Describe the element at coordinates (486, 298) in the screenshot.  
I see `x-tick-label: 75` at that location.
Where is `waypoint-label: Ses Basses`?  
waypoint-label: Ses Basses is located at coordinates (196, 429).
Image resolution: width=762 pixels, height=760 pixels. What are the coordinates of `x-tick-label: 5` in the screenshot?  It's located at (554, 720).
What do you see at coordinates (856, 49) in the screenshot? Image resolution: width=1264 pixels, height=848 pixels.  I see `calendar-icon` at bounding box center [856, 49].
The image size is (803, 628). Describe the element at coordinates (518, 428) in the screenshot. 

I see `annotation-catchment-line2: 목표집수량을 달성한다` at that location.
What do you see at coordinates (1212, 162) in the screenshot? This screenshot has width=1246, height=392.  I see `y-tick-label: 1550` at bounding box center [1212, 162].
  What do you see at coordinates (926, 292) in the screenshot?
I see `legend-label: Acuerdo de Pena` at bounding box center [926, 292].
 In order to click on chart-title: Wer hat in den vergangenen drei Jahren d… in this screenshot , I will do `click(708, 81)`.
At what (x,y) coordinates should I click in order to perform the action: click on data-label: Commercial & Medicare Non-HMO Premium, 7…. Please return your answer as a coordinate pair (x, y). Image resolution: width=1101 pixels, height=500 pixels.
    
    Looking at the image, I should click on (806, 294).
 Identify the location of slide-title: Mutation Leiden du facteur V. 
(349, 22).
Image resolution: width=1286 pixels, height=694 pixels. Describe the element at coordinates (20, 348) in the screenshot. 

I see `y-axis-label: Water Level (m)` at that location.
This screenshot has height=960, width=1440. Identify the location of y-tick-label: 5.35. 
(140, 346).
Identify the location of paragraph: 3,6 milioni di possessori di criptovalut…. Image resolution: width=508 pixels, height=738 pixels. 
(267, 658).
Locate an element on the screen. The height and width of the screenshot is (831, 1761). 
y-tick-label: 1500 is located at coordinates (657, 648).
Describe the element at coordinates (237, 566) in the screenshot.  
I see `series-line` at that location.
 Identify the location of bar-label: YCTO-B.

------------------------------------------------------------

▶ [Exercise goal]:
Retype every one of the items above, keeping each line the same as it appears.

▶ [Solution for this exercise]:
Describe the element at coordinates (486, 298) in the screenshot.  
I see `x-tick-label: 75` at that location.
Where is `waypoint-label: Ses Basses`?  
waypoint-label: Ses Basses is located at coordinates (196, 429).
Image resolution: width=762 pixels, height=760 pixels. What are the coordinates of `x-tick-label: 5` in the screenshot?  It's located at (554, 720).
What do you see at coordinates (856, 49) in the screenshot? Image resolution: width=1264 pixels, height=848 pixels.  I see `calendar-icon` at bounding box center [856, 49].
The image size is (803, 628). Describe the element at coordinates (518, 428) in the screenshot. 

I see `annotation-catchment-line2: 목표집수량을 달성한다` at that location.
What do you see at coordinates (1212, 162) in the screenshot? This screenshot has width=1246, height=392.  I see `y-tick-label: 1550` at bounding box center [1212, 162].
  What do you see at coordinates (926, 292) in the screenshot?
I see `legend-label: Acuerdo de Pena` at bounding box center [926, 292].
 In order to click on chart-title: Wer hat in den vergangenen drei Jahren d… in this screenshot , I will do `click(708, 81)`.
At what (x,y) coordinates should I click in order to perform the action: click on data-label: Commercial & Medicare Non-HMO Premium, 7…. Please return your answer as a coordinate pair (x, y). Image resolution: width=1101 pixels, height=500 pixels.
    
    Looking at the image, I should click on (806, 294).
 Identify the location of slide-title: Mutation Leiden du facteur V. 
(349, 22).
Image resolution: width=1286 pixels, height=694 pixels. Describe the element at coordinates (20, 348) in the screenshot. 

I see `y-axis-label: Water Level (m)` at that location.
This screenshot has height=960, width=1440. Identify the location of y-tick-label: 5.35. 
(140, 346).
Identify the location of paragraph: 3,6 milioni di possessori di criptovalut…. Image resolution: width=508 pixels, height=738 pixels. 
(267, 658).
Locate an element on the screen. The height and width of the screenshot is (831, 1761). 
y-tick-label: 1500 is located at coordinates (657, 648).
Describe the element at coordinates (237, 566) in the screenshot.  
I see `series-line` at that location.
 Identify the location of bar-label: YCTO-B.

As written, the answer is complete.